Lines that contain the string "computer" are the ones to list; copy all of them from the records.

:: PROVIDED DATA

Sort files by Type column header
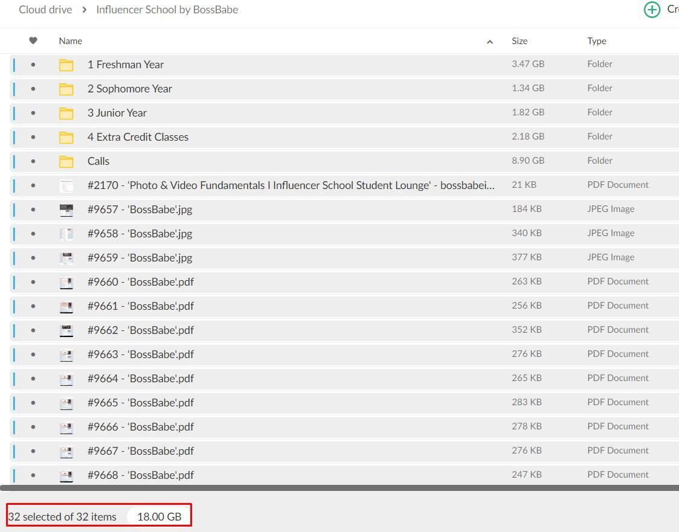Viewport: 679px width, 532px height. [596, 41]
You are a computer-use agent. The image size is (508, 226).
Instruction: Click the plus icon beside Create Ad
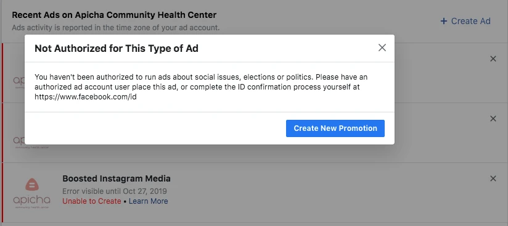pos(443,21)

::::
:: PROVIDED DATA

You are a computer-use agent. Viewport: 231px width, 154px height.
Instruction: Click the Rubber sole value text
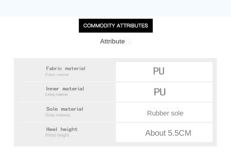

::::

• **RESPONSE BELOW**:
You are a computer-use agent. The image size is (508, 226).
You are a computer-use agent. Viewport: 231px width, 154px height.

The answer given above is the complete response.